The short version: we ask OpenStreetMap what's nearby, score each sight by how interesting it is, and greedily pick a loop that fits your time budget.

The budget

You give us minutes. We pair that with your chosen pace — leisurely (4 km/h), normal (5 km/h), or brisk (6 km/h) — to get a target distance. 30 minutes at normal pace is a 2.5 km loop. 60 minutes brisk is 6 km.

If you turn on calorie estimates in Settings, they use published MET values for walking: calories = MET × weight × time. Default weight is 75 kg; adjustable alongside the toggle.

The sights

We query OpenStreetMap (via the Overpass API) for everything tagged as sightseeing around your location — monuments, museums, viewpoints, artworks, castles, peaks, waterfalls, parks, fountains, lighthouses, and so on. Cafés, bakeries, and shops are out of scope by design; StrollCraft is for seeing, not for errands.

Each sight gets an interestingness score. Things that tick more boxes score higher:

  • Has a Wikipedia article? +5.
  • Has a Wikidata entry? +3.
  • Has a photograph? +2.
  • Is a historic castle or archaeological site? +5.
  • Is a viewpoint, peak, or waterfall? +5.
  • Is an artwork? +3.
  • Is a park, garden, or nature reserve? +5.
  • Is a spring, rock arch, or geyser? +3.
  • Is a fountain? +2.
  • Has a proper name? +1 (and no name = dropped entirely).

A bronze statue of a local poet with a Wikipedia article and a photo scores higher than a generic park bench marked as "public art." Sights scoring below 3 are filtered out.

The loop

From the top 25 scored sights near you, we walk a simple algorithm:

  • Start at your location. The remaining budget is your target distance.
  • From every unvisited sight, find the nearest few that fit the budget. Pick one at random, weighted toward the closest — so nearby sights are favoured but not guaranteed.
  • Repeat until no sight fits.
  • If you asked for a round-trip, close the loop back to your start.

Scores get a small random nudge (±2 points) each time you generate, so similarly-scored sights trade places across runs. Together with the weighted selection, this means tapping Again produces a genuinely different walk — not just a minor re-order.

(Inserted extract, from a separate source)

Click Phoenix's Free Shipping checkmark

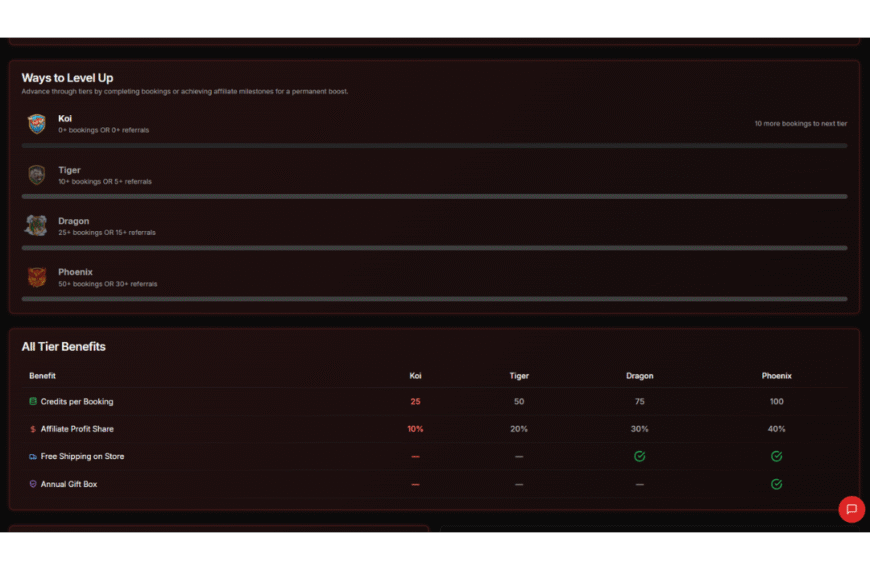776,457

It's not the "optimal" route in any mathematical sense — that's the travelling salesman problem and it's hard to solve. But for a walk, weighted-nearest-neighbor is fast, runs in under 50 ms in a Worker, and produces routes that feel right.

One-way walks

Toggle One-way walk to a landmark and the algorithm changes strategy. Instead of building a loop, it picks a high-scoring destination landmark a comfortable walking distance away — roughly 30-70% of your budget — and charts a path toward it.

Intermediate sights are selected from a corridor between your starting point and the destination, so the route feels like a purposeful journey rather than a zigzag. The result card tells you where you'll end up, and Google Maps takes it from there.

The handoff

StrollCraft doesn't do turn-by-turn navigation. Instead, once you've got a loop you like, tap Full route in Google Maps — we hand up to 9 waypoints to Google Maps in walking mode, which knows the streets better than we do and will guide you properly.

The map you see in StrollCraft is a preview. It draws straight lines between sights, not the actual walking paths. The external navigator fills that in.

What's under the hood

If you're curious about the stack: the site is Astro on Cloudflare Pages, with the algorithm running in small Cloudflare Workers. The map is MapLibre GL with Protomaps vector tiles, self-hosted. Overpass queries are cached for 24 hours so the same neighborhood doesn't keep poking the OpenStreetMap servers.